*** Dataset excerpts Section Begins ***

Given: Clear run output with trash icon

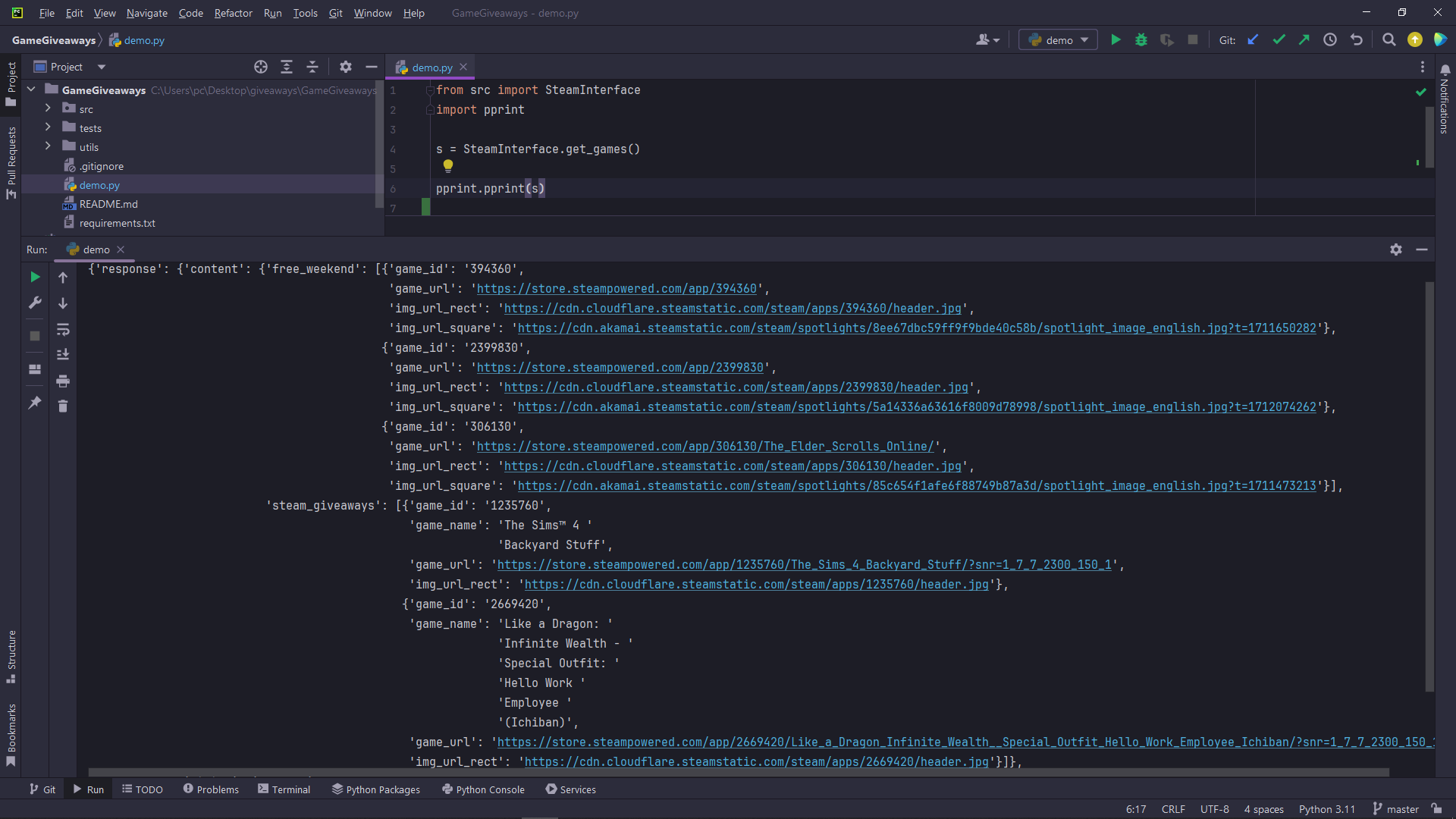Looking at the screenshot, I should [x=63, y=406].
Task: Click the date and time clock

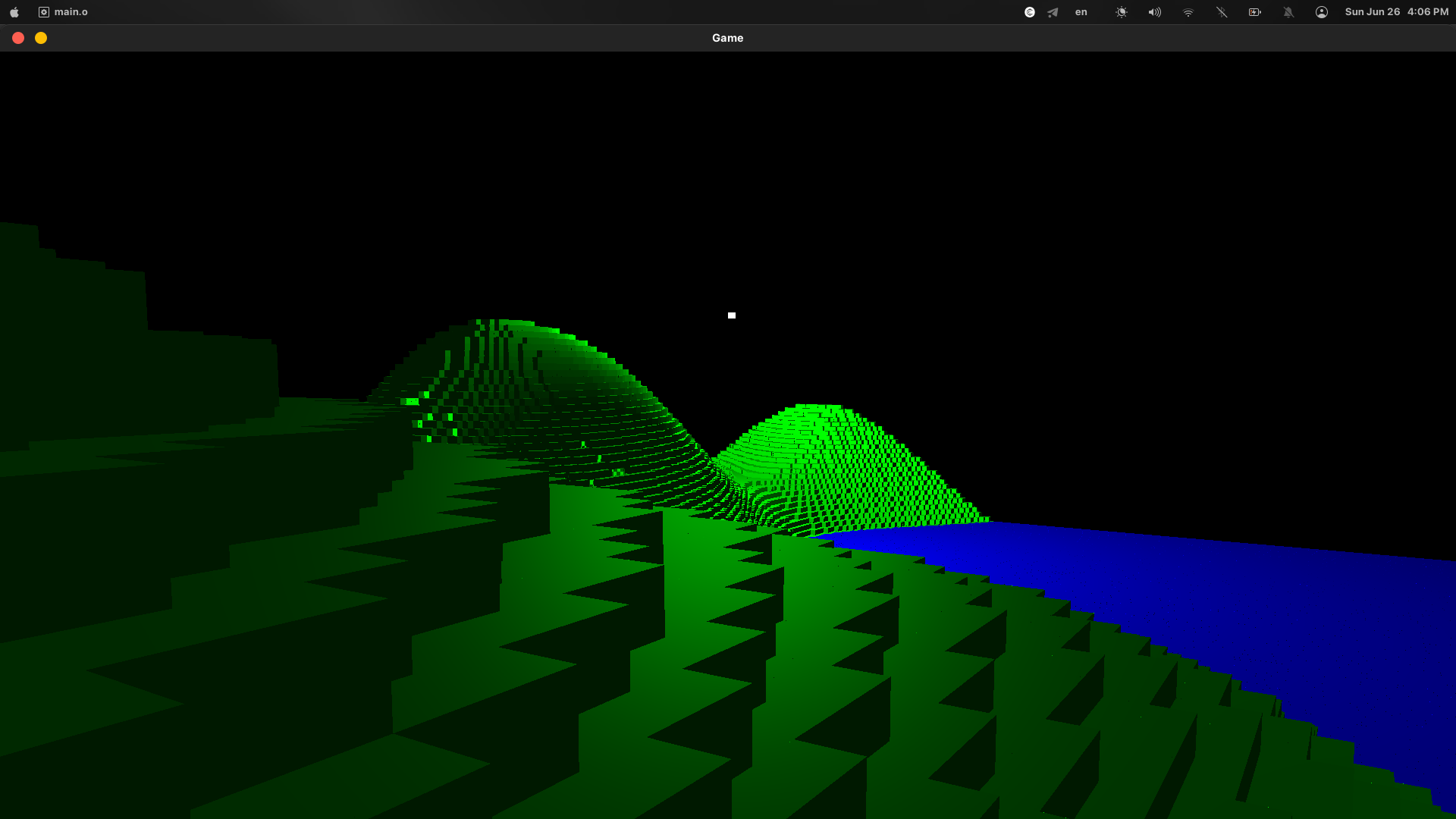Action: coord(1396,12)
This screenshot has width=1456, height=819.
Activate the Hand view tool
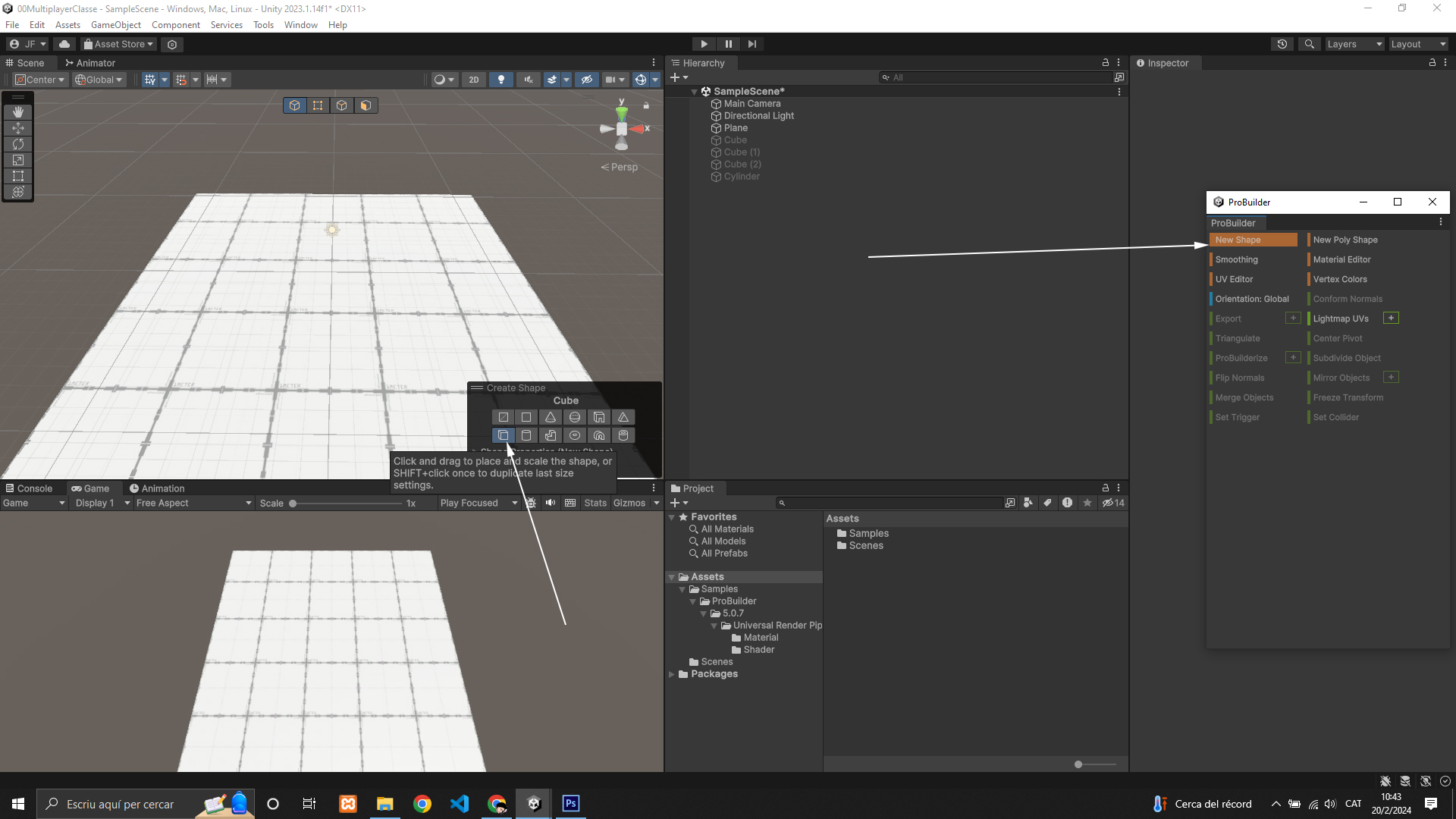coord(18,112)
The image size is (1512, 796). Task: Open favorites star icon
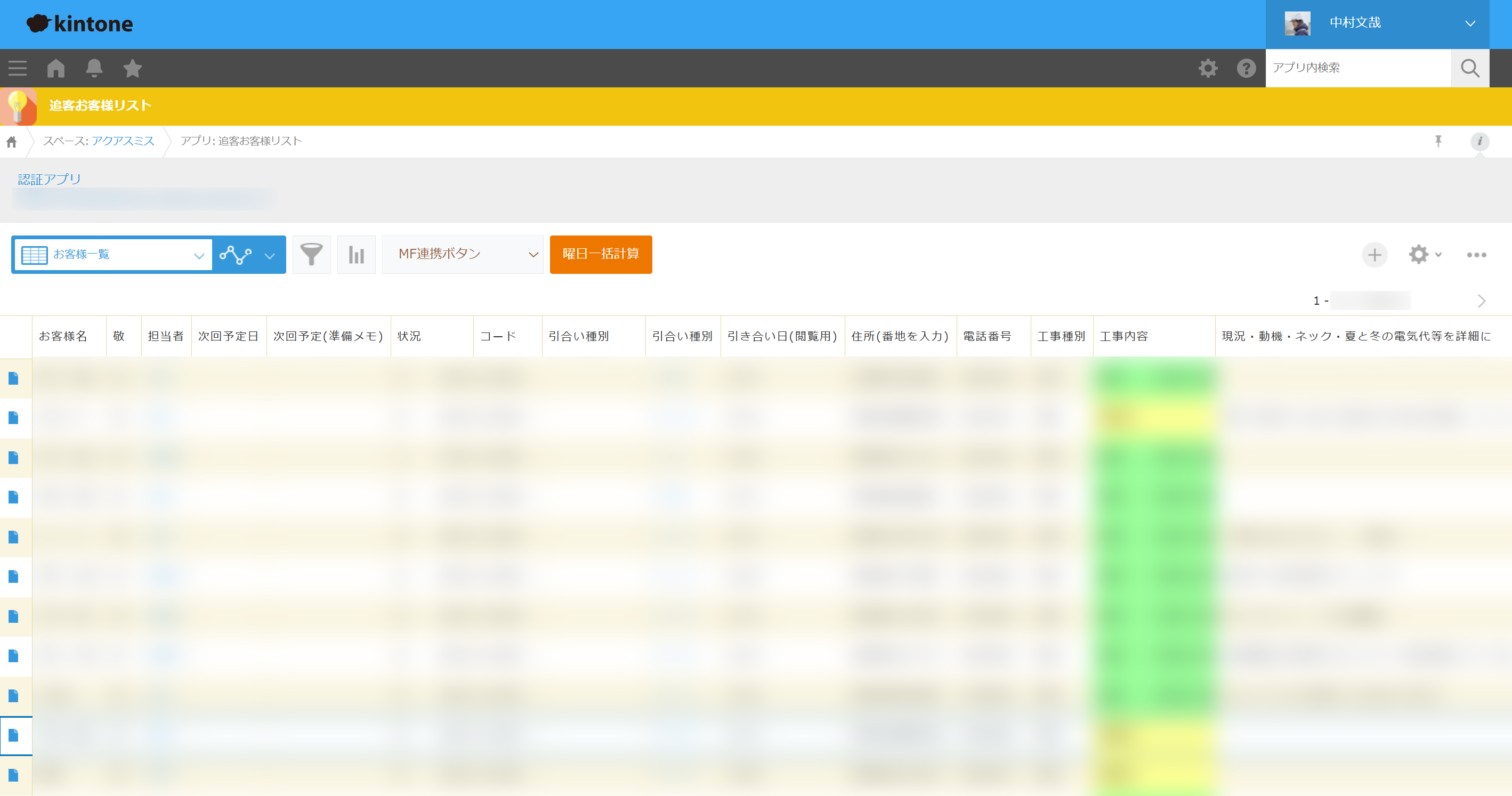coord(132,68)
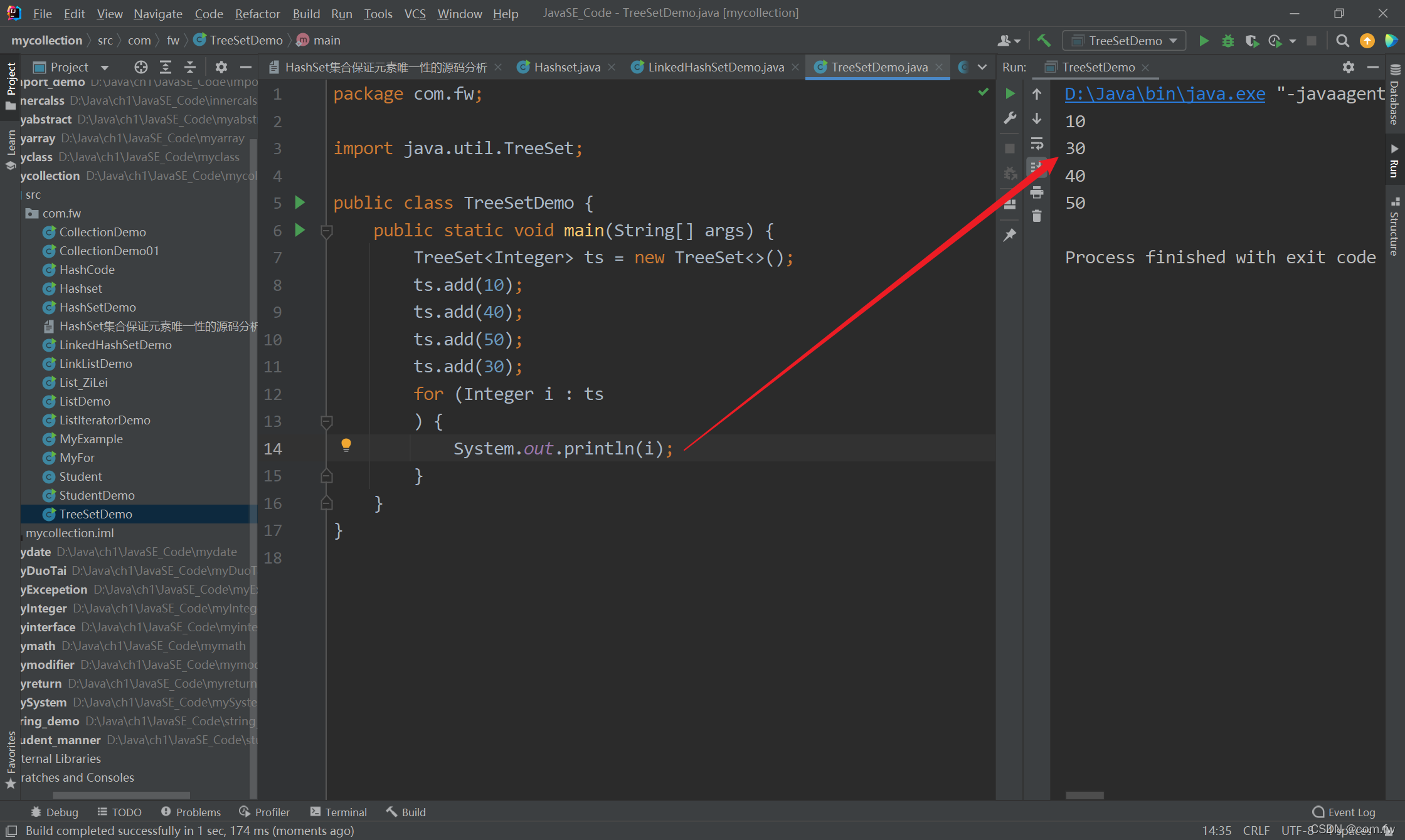The width and height of the screenshot is (1405, 840).
Task: Show hidden editor tabs dropdown
Action: (x=982, y=67)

*** Dataset excerpts Section Ends ***

#### What you need to do
Going from the line that holds "Task: Click the date and time clock" to the end of the listing above, copy each line exactly and nothing more, leaving pictures aside.

#### Response area
Task: Click the date and time clock

Action: coord(1396,12)
This screenshot has width=1456, height=819.
Activate the Hand view tool
coord(18,112)
The image size is (1512, 796). Task: Open favorites star icon
coord(132,68)
The width and height of the screenshot is (1405, 840).
Task: Show hidden editor tabs dropdown
Action: (x=982, y=67)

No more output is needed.